Work order: From the line containing "Click the yellow banner behind the dialog" to the final line of the material below, copy each line exactly, including both endpoints, and leave out all other lines.

==========

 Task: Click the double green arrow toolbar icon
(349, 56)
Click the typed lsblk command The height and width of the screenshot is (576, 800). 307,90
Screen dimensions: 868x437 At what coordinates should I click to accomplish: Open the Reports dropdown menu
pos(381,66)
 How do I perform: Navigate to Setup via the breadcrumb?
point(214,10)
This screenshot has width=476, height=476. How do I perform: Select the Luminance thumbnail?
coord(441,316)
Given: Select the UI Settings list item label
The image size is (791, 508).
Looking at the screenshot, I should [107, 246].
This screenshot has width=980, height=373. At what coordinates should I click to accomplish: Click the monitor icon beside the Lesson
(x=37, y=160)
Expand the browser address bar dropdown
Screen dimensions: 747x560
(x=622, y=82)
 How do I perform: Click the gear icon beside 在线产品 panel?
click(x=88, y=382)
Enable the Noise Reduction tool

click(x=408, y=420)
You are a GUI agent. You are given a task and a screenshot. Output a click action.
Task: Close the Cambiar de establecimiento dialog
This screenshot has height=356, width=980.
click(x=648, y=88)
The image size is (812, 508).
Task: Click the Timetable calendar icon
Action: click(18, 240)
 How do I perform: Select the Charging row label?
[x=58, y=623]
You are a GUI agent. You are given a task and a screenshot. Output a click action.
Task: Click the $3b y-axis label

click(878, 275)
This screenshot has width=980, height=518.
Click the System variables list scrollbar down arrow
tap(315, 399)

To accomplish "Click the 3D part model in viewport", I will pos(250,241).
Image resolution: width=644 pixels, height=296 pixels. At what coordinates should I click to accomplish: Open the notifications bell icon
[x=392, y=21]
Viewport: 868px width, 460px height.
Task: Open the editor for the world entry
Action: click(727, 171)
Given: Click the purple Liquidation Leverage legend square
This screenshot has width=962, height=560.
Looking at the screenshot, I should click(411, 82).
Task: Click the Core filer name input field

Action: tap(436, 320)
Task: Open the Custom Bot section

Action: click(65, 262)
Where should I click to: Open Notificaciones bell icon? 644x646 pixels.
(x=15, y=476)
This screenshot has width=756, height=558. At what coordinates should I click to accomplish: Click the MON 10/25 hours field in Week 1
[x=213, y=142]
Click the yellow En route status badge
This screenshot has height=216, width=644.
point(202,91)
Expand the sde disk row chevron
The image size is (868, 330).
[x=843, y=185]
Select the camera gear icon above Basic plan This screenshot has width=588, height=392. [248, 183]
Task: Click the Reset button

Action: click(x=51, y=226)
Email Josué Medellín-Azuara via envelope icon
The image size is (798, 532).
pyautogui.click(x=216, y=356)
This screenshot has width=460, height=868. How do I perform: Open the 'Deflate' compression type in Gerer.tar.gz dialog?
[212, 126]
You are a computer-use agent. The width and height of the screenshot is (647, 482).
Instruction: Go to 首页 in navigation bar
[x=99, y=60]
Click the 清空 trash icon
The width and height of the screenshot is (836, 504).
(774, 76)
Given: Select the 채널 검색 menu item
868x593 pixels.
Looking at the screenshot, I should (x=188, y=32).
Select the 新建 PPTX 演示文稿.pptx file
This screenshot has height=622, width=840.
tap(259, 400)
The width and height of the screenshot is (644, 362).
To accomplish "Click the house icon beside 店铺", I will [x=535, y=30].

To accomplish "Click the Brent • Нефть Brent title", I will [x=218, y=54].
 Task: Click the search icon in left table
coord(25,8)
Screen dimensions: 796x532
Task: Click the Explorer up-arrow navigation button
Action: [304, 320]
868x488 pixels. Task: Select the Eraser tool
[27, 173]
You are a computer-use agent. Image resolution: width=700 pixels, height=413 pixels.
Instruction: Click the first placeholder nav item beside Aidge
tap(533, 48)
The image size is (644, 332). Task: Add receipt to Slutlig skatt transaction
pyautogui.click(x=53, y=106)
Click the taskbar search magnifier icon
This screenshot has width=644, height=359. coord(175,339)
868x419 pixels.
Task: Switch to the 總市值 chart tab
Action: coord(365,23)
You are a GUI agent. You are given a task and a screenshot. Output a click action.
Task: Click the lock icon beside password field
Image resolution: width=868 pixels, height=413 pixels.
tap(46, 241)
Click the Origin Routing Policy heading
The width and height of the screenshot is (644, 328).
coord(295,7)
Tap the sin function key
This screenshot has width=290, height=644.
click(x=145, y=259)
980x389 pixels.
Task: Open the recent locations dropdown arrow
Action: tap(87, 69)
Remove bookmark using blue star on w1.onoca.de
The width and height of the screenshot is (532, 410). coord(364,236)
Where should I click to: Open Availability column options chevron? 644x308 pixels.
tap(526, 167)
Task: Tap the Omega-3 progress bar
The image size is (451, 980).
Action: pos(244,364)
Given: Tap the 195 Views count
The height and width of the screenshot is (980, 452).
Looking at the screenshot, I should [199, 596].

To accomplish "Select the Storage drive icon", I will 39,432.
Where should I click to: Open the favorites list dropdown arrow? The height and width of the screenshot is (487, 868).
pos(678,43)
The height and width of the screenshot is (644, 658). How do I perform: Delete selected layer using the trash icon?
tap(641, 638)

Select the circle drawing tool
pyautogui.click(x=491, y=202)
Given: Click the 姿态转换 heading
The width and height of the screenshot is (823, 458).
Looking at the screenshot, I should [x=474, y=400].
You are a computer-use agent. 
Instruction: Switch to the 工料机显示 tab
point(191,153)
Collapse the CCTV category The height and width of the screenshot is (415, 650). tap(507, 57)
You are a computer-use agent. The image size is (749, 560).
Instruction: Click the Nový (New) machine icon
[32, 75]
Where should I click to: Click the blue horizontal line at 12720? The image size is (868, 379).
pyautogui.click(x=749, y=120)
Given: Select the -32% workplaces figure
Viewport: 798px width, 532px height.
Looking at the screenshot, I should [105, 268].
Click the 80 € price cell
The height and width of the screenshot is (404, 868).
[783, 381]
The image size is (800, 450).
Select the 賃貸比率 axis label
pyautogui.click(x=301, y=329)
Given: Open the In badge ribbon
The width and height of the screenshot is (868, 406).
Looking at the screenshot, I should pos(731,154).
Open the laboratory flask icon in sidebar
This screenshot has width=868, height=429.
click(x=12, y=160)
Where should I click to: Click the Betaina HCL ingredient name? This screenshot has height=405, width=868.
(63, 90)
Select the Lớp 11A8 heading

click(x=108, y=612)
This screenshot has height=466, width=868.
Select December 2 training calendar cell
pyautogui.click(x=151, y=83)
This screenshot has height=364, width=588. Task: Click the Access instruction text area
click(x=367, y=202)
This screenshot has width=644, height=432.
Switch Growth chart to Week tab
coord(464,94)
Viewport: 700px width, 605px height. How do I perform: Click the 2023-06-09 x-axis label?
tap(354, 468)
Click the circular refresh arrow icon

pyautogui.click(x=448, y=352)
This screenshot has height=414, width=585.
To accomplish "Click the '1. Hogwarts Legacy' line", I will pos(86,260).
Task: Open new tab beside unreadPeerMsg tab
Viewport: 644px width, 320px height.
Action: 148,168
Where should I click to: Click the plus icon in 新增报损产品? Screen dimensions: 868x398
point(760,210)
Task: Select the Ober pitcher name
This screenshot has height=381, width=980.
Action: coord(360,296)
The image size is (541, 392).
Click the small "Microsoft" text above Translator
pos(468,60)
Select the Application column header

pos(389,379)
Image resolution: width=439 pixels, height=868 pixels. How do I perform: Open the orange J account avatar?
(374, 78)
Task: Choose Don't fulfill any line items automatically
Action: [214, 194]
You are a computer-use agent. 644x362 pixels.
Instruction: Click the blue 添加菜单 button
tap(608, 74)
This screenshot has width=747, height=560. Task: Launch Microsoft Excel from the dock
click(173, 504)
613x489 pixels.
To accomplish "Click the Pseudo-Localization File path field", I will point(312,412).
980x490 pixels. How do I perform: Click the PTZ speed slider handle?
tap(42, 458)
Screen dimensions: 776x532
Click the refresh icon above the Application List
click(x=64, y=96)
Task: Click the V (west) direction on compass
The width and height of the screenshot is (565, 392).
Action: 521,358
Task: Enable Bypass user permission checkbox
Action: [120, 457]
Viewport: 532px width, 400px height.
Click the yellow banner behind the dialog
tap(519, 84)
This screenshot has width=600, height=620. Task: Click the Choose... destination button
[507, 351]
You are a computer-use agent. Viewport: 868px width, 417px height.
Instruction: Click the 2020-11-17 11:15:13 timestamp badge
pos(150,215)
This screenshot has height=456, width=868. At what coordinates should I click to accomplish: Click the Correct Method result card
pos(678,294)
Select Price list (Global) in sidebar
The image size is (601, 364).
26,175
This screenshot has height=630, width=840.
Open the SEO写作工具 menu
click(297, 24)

==========

Written solution:
Click the yellow banner behind the dialog
tap(519, 84)
This screenshot has width=600, height=620. Task: Click the Choose... destination button
[507, 351]
You are a computer-use agent. Viewport: 868px width, 417px height.
Instruction: Click the 2020-11-17 11:15:13 timestamp badge
pos(150,215)
This screenshot has height=456, width=868. At what coordinates should I click to accomplish: Click the Correct Method result card
pos(678,294)
Select Price list (Global) in sidebar
The image size is (601, 364).
26,175
This screenshot has height=630, width=840.
Open the SEO写作工具 menu
click(297, 24)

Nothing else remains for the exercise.